Em 1977, muitas crianças ficaram definitivamente com medo de
entrar no mar para dar um mergulho. Também, pudera: não bastasse o Tubarão de
Spielberg, ganhava as telas mais um clássico do gênero, Orca - a baleia
assassina. A produção de baixo orçamento elevou ao status de predador voraz o
mamífero, que passou a ser um animal admirado pelos humanos.
O resultado disso foi a criação de parques temáticos onde o
bicho era exibido, colocando os visitantes diante de uma espécie de experiência
aterrorizante e maravilhosa. Era possível treinar as baleias - vislumbraram
alguns ditos especialistas no assunto. Não demorou muito e, na Califórnia,
surgiu o primeiro parque no qual uma orca era exibida. E não demorou muito,
também, para que o primeiro ataque ao treinador acontecesse - uma vez que as
consequências do cativeiro foram ignoradas.
Anos após o acidente, mesmo sob avisos, o então recém-aberto
Sea World resolveu comprar a "baleia assassina" para ser a pareadora
dos animais de seu parque. Sob a alegação de que o cativeiro é necessário para
preservar a espécie e aproximar o homem do animal, os show continuam até hoje.
No entanto, agora, e há pouco tempo, sem a interação física entre treinador e
baleia.
Blackfish, indicado ao Oscar de Melhor Documentário,
investiga e questiona a necessidade dos shows com baleias, e mostra como é
difícil transpor a barreira cultural que foi solidificada pela indústria do
entretenimento. O material de apoio é bastante rico. Você vai ver cenas reais e angustiantes de treinadores sendo atacados pelas baleias, estressadas pelo cativeiro e por
suas péssimas condições de infraestrutura.

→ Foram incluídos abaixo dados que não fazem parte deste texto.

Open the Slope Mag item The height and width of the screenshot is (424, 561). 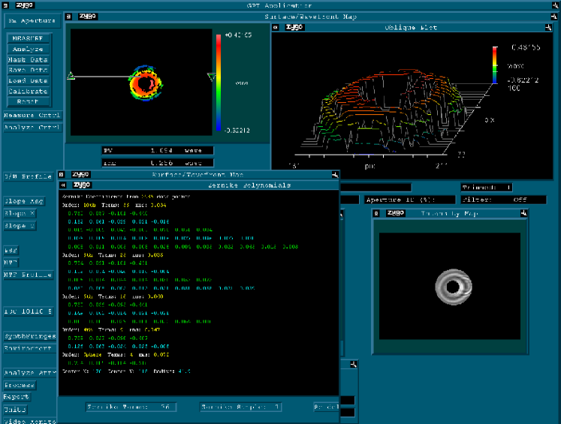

Além disso, biólogos e ex-treinadores dão seus testemunhos - a favor e contra o Sea World.
Você vai pensar duas vezes antes de aplaudir uma baleia
pulando numa piscina diante de uma arquibancada cheia.

Um comentário:
Esse documentário é muito pungente, Dudu! Um verdadeiro absurdo o tratamento dispensado às baleias. Um filme de depoimentos contundentes e de argumentos consistentes - tanto que tem causado a reflexão sobre o trabalho de parques como o Sea World. O filme modificou a maneira como as pessoas veem esses negócios. Que bom! Isso é parte da função do cinema!